EXERCISE DETAILS:
Reproduce the whole listing exactly, omitting any picture it holds.
- - -
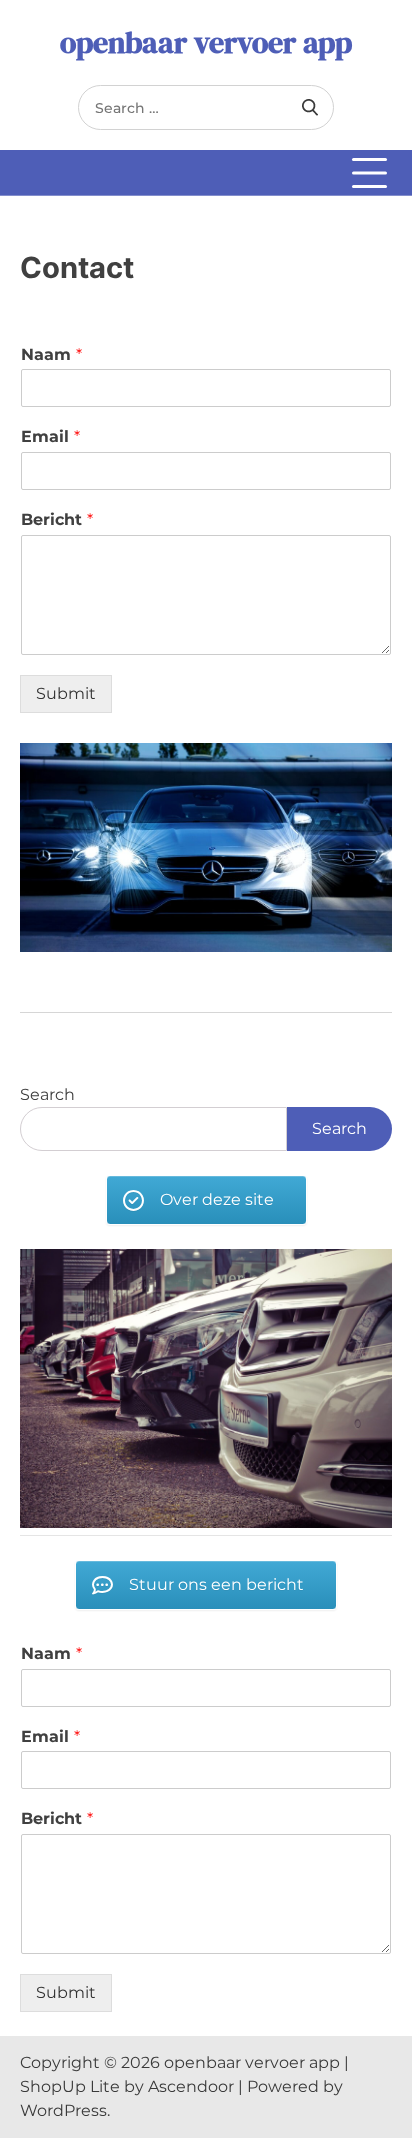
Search (47, 1094)
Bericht (57, 519)
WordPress (63, 2110)
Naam (51, 354)
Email (50, 436)
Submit (66, 693)
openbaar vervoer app (206, 42)
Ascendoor (191, 2086)
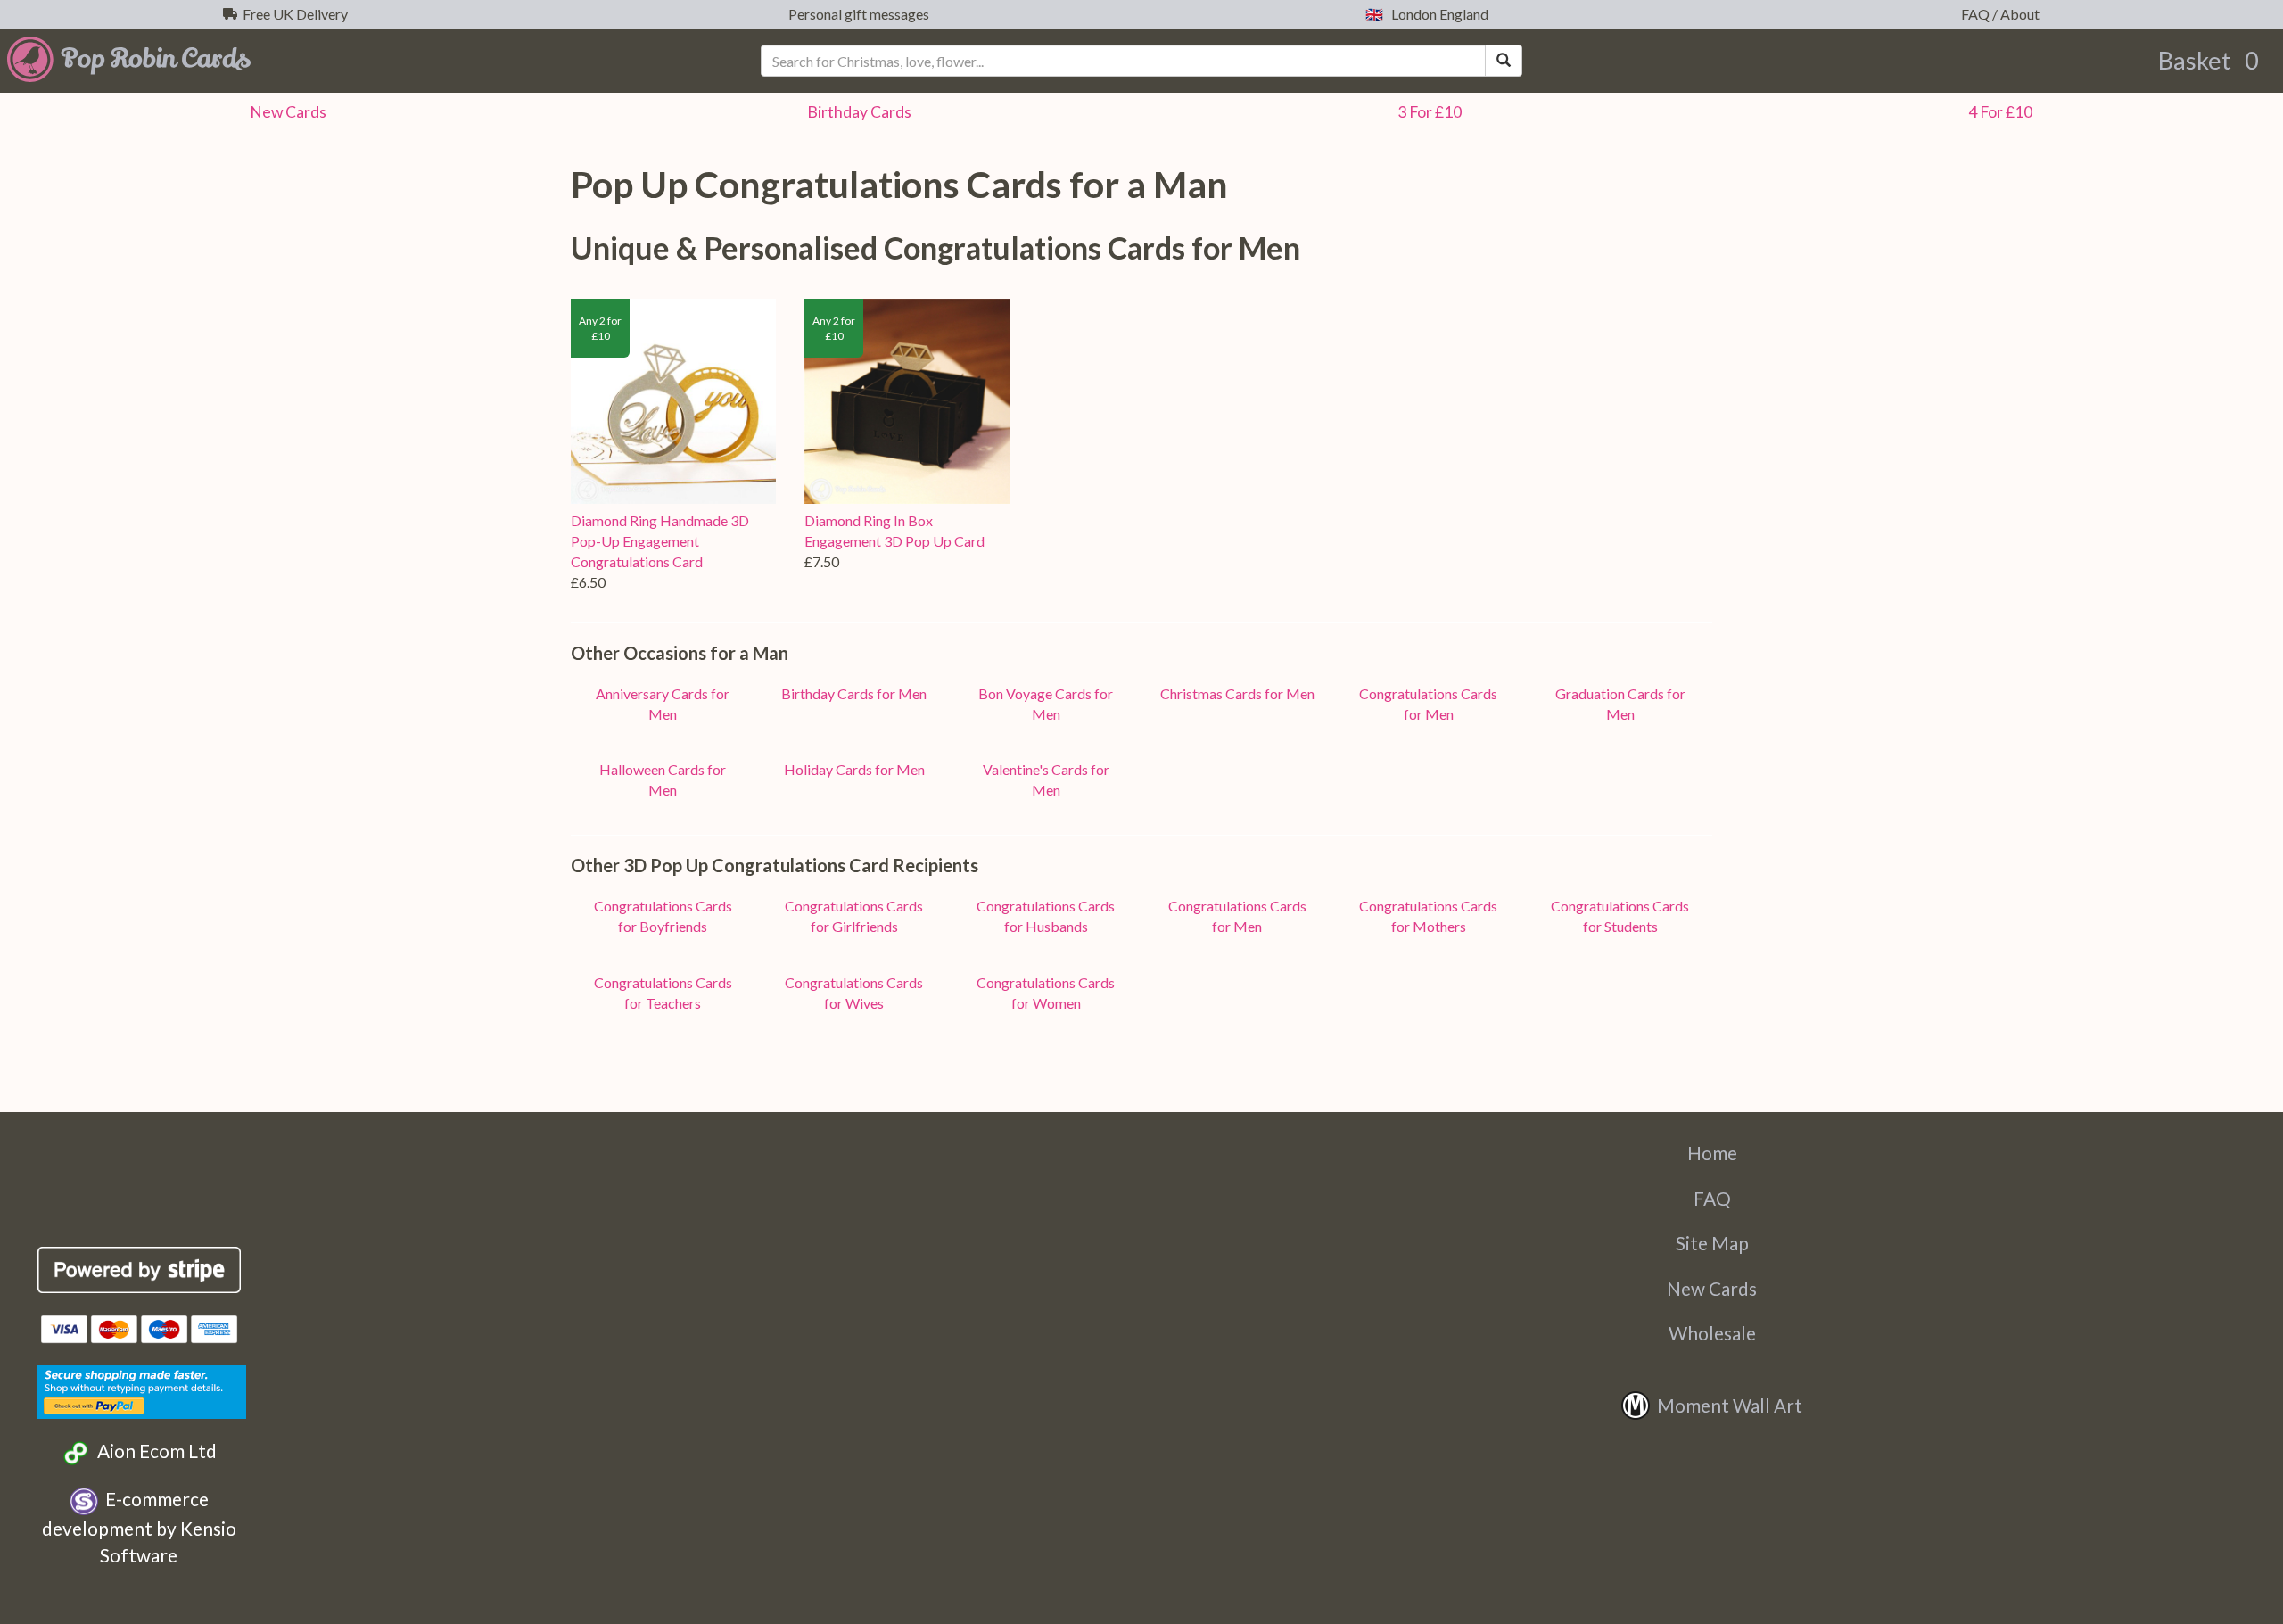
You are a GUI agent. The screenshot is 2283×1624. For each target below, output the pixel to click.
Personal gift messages (856, 13)
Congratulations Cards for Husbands (1046, 916)
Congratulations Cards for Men (1428, 703)
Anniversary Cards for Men (662, 703)
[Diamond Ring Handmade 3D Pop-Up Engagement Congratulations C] (673, 401)
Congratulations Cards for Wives (854, 992)
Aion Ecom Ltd (153, 1450)
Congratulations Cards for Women (1046, 992)
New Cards (1712, 1288)
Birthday (856, 112)
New (285, 112)
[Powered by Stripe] (139, 1270)
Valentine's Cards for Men (1046, 779)
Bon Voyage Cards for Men (1045, 703)
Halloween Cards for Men (662, 779)
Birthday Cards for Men (854, 693)
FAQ (1712, 1198)
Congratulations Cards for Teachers (663, 992)
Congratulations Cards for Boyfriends (663, 916)
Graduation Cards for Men (1620, 703)
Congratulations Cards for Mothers (1428, 916)
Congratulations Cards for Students (1620, 916)
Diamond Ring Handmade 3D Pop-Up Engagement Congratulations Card (660, 541)
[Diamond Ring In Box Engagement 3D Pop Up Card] (907, 401)
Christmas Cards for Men (1237, 693)
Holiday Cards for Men (854, 769)
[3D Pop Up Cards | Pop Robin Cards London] (380, 59)
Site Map (1712, 1243)
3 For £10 (1427, 112)
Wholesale (1712, 1333)
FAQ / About (1998, 13)
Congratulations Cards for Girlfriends (854, 916)
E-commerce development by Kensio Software (139, 1527)
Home (1712, 1153)
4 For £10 (1997, 112)
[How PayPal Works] (141, 1389)
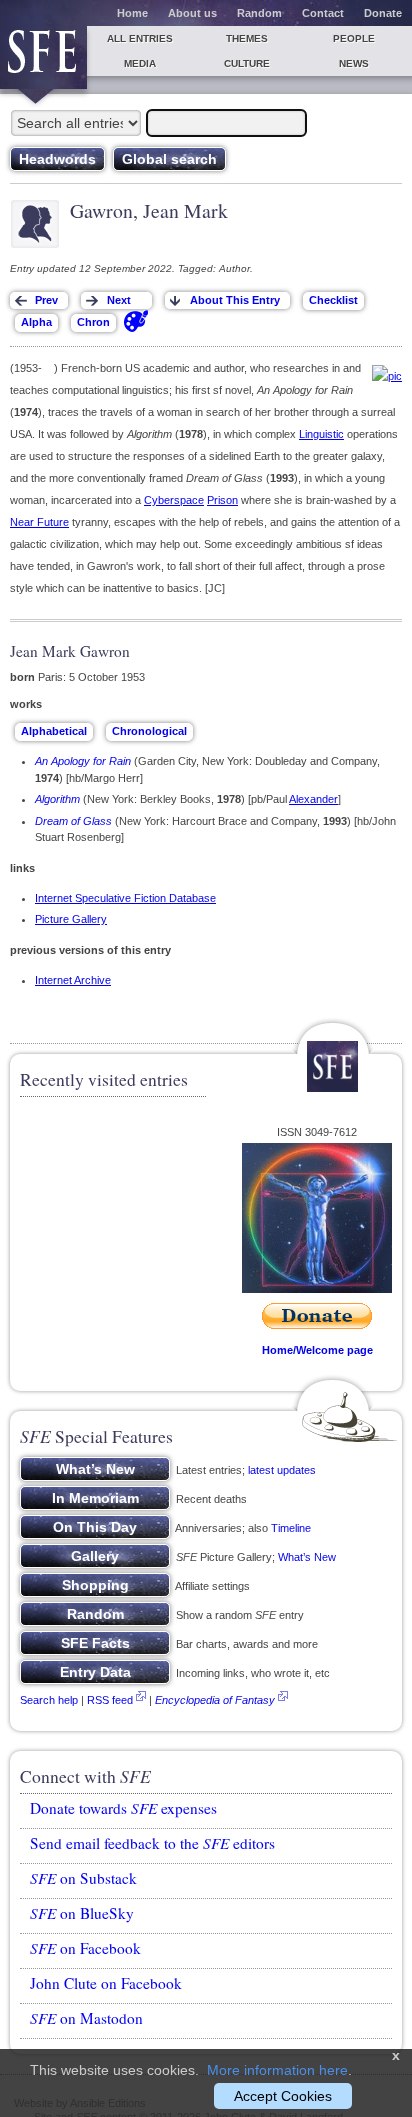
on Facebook (85, 1948)
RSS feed (110, 1700)
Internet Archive (73, 980)
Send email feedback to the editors (152, 1843)
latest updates (282, 1470)
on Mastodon (86, 2018)
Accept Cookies (283, 2096)
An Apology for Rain (83, 761)
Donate (383, 13)
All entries (140, 38)
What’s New (307, 1557)
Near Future (39, 522)
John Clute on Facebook (106, 1983)
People (354, 38)
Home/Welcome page (317, 1350)
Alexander (313, 799)
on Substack (83, 1878)
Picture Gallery (71, 919)
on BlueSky (82, 1913)
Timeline (291, 1528)
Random (259, 13)
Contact (323, 13)
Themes (247, 38)
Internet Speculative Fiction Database (125, 898)
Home (132, 13)
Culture (247, 63)
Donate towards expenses (123, 1808)
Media (140, 63)
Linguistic (321, 434)
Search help (49, 1700)
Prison (222, 500)
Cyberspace (174, 500)
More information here (277, 2070)
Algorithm (57, 799)
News (354, 63)
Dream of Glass (73, 821)
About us (192, 13)
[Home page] (43, 57)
- - -
THE ANSWER:
Search (47, 1094)
Bericht (57, 519)
WordPress (63, 2110)
Naam (51, 354)
Email (50, 436)
Submit (66, 693)
openbaar vervoer app (206, 42)
Ascendoor (191, 2086)
You are a GUI agent. The screenshot is 2283×1624. For each target below, output the pixel to click.
Personal gift messages (856, 13)
Congratulations Cards for Husbands (1046, 916)
Congratulations Cards for Men (1428, 703)
Anniversary Cards for Men (662, 703)
[Diamond Ring Handmade 3D Pop-Up Engagement Congratulations C] (673, 401)
Congratulations Cards for Wives (854, 992)
Aion Ecom Ltd (153, 1450)
Congratulations Cards for Women (1046, 992)
New Cards (1712, 1288)
Birthday (856, 112)
New (285, 112)
[Powered by Stripe] (139, 1270)
Valentine's Cards for Men (1046, 779)
Bon Voyage Cards for Men (1045, 703)
Halloween Cards for Men (662, 779)
Birthday Cards for Men (854, 693)
FAQ (1712, 1198)
Congratulations Cards for Teachers (663, 992)
Congratulations Cards for Boyfriends (663, 916)
Graduation Cards for Men (1620, 703)
Congratulations Cards for Mothers (1428, 916)
Congratulations Cards for Students (1620, 916)
Diamond Ring Handmade 3D Pop-Up Engagement Congratulations Card (660, 541)
[Diamond Ring In Box Engagement 3D Pop Up Card] (907, 401)
Christmas Cards for Men (1237, 693)
Holiday Cards for Men (854, 769)
[3D Pop Up Cards | Pop Robin Cards London] (380, 59)
Site Map (1712, 1243)
3 For £10 (1427, 112)
Wholesale (1712, 1333)
FAQ / About (1998, 13)
Congratulations Cards for Girlfriends (854, 916)
E-commerce development by Kensio Software (139, 1527)
Home (1712, 1153)
4 For £10 (1997, 112)
[How PayPal Works] (141, 1389)
on Facebook (85, 1948)
RSS feed (110, 1700)
Internet Archive (73, 980)
Send email feedback to the editors (152, 1843)
latest updates (282, 1470)
on Mastodon (86, 2018)
Accept Cookies (283, 2096)
An Apology for Rain (83, 761)
Donate (383, 13)
All entries (140, 38)
What’s New (307, 1557)
Near Future (39, 522)
John Clute on Facebook (106, 1983)
People (354, 38)
Home/Welcome page (317, 1350)
Alexander (313, 799)
on Substack (83, 1878)
Picture Gallery (71, 919)
on BlueSky (82, 1913)
Timeline (291, 1528)
Random (259, 13)
Contact (323, 13)
Themes (247, 38)
Internet Speculative Fiction Database (125, 898)
Home (132, 13)
Culture (247, 63)
Donate towards expenses (123, 1808)
Media (140, 63)
Linguistic (321, 434)
Search help (49, 1700)
Prison (222, 500)
Cyberspace (174, 500)
More information here (277, 2070)
Algorithm (57, 799)
News (354, 63)
Dream of Glass (73, 821)
About us (192, 13)
[Home page] (43, 57)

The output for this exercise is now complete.